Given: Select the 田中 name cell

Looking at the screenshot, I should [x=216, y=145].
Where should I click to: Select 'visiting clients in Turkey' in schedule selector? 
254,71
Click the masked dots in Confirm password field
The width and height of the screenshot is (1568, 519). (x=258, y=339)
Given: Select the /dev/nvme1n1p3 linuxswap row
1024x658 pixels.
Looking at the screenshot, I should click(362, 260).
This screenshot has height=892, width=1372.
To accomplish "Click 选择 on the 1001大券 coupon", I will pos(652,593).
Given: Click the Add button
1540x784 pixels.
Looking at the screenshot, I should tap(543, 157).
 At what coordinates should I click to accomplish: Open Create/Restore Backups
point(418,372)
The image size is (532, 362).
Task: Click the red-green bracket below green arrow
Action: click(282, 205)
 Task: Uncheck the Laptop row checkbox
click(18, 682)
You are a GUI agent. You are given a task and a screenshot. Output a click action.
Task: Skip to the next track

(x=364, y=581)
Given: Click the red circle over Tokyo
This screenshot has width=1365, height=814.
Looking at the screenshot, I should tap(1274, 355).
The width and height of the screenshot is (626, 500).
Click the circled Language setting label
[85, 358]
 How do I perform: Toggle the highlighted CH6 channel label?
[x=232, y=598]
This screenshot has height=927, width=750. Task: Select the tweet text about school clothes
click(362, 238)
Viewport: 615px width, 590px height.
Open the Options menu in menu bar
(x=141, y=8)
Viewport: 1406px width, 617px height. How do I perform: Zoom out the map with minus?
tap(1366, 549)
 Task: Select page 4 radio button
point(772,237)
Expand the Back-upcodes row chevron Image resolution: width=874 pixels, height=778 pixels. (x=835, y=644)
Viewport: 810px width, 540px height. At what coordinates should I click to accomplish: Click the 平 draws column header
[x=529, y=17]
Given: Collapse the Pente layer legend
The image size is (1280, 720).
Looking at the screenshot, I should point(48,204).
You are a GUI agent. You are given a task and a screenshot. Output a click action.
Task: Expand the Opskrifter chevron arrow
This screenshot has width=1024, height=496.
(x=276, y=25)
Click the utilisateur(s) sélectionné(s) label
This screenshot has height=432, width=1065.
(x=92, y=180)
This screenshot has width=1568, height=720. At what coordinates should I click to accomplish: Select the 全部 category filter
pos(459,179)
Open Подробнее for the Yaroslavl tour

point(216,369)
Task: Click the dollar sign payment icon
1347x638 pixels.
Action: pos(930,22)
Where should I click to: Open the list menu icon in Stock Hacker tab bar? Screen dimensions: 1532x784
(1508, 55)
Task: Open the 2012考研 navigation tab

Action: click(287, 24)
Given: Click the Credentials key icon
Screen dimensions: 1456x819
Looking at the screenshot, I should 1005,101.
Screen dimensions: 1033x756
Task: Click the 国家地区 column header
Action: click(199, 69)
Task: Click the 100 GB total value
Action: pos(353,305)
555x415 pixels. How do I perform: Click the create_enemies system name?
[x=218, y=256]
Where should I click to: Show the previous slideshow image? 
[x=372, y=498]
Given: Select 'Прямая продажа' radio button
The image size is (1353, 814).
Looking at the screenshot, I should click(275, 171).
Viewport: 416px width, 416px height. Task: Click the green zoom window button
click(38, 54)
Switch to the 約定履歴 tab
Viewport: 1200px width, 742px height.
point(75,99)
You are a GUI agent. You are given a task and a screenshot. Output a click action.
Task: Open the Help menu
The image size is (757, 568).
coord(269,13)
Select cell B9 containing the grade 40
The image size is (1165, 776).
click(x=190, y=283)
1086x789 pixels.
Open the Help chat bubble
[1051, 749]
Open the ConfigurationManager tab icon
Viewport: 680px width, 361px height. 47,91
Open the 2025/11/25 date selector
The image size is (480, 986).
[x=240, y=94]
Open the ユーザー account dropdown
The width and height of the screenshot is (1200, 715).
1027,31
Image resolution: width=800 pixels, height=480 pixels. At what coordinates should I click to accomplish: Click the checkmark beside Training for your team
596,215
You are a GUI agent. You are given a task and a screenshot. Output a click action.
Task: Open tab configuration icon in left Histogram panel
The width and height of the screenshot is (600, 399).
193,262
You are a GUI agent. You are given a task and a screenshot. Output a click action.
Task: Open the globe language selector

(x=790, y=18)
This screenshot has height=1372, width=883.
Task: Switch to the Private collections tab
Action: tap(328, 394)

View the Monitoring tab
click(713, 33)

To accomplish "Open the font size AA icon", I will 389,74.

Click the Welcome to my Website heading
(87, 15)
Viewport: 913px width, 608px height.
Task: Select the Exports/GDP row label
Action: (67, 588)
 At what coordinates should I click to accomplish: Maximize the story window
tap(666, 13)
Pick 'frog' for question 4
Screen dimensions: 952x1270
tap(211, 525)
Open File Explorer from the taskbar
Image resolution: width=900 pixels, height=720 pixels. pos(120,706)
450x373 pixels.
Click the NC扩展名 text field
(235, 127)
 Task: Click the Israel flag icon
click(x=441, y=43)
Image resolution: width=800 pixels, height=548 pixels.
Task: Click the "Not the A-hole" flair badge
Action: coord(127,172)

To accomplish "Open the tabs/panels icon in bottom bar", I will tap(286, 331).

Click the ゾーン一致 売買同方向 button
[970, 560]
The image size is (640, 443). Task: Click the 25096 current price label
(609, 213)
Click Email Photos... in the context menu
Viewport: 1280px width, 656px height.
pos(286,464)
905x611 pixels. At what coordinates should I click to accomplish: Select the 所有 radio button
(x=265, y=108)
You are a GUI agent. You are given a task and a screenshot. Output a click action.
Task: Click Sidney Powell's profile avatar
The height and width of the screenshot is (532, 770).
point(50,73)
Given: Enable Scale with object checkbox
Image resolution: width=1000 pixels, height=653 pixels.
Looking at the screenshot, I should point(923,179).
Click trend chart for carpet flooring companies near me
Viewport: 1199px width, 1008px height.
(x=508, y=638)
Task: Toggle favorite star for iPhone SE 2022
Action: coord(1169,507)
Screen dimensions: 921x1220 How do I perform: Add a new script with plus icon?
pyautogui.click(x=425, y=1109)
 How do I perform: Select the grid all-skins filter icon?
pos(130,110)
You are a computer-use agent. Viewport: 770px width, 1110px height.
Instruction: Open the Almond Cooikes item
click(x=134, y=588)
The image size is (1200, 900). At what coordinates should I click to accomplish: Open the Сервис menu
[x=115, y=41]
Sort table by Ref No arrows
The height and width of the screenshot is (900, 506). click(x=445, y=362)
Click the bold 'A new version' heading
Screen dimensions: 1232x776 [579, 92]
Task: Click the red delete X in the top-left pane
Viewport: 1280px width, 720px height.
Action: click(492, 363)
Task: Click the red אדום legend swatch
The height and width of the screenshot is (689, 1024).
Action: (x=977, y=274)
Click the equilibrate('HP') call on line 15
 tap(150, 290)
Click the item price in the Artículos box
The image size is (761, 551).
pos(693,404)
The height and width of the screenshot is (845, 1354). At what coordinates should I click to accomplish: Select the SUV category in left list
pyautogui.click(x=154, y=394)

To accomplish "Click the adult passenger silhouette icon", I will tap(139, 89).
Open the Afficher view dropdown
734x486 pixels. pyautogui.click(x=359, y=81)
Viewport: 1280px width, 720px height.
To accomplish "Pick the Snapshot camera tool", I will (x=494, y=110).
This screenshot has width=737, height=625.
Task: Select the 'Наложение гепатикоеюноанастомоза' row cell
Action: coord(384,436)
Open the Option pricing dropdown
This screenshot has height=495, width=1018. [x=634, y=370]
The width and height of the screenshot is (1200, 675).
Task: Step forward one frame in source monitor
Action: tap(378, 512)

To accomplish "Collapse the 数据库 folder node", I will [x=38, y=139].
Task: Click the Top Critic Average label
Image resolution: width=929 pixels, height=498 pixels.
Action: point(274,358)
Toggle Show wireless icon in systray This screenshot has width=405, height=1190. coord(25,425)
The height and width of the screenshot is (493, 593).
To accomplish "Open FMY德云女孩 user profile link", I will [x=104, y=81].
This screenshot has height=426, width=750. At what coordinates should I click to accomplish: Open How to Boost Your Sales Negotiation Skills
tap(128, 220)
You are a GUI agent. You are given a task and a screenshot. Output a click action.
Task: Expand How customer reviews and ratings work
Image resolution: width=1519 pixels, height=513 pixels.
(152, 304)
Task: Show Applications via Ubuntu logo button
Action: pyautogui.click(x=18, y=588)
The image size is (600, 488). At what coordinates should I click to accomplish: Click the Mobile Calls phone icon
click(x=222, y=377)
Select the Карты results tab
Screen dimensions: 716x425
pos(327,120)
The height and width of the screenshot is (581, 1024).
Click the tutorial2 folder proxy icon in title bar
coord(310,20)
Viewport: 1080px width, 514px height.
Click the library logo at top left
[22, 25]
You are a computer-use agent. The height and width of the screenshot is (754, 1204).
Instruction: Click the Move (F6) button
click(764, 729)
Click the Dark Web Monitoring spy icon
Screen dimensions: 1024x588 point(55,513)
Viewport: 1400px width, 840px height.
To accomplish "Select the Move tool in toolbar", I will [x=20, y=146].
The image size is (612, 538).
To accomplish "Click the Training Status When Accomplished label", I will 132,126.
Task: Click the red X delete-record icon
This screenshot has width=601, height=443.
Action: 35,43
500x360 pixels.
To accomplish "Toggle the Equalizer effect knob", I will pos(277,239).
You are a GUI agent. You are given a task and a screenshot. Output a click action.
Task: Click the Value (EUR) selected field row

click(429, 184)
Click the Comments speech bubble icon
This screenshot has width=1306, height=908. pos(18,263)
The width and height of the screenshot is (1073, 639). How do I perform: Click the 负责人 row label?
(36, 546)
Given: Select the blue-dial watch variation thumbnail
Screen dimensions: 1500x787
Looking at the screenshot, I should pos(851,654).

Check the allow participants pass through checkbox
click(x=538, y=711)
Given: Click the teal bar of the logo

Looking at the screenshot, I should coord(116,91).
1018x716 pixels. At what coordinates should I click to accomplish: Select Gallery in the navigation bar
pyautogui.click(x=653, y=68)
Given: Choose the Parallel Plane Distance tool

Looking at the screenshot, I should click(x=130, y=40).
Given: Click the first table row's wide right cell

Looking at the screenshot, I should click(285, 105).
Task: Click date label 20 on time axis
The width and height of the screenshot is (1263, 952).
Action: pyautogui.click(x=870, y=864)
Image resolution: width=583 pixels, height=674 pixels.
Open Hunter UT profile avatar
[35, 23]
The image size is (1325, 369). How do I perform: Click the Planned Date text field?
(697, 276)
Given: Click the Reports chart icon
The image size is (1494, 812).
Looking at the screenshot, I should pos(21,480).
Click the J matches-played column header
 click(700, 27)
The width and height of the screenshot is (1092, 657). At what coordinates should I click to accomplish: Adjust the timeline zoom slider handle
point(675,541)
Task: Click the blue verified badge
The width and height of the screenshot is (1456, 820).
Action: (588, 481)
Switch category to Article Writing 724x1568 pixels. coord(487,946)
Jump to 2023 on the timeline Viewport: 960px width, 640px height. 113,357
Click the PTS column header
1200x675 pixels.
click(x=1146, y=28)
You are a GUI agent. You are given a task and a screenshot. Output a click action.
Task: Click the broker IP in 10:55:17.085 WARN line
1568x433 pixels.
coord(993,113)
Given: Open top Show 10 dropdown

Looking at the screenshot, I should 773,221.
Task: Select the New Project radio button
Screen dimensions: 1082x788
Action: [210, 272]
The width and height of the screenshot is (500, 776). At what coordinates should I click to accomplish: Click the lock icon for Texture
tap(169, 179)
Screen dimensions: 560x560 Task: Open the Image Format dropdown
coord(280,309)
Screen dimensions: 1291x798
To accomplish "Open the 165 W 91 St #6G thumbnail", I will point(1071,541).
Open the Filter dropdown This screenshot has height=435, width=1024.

▸ **Work instructions**
In the records above, find each line that mentions the word "computer", and copy it.

▸ **Answer for this exercise**
You are a computer-use agent. Viewport: 770px width, 1110px height.
You are a computer-use agent. The height and width of the screenshot is (754, 1204).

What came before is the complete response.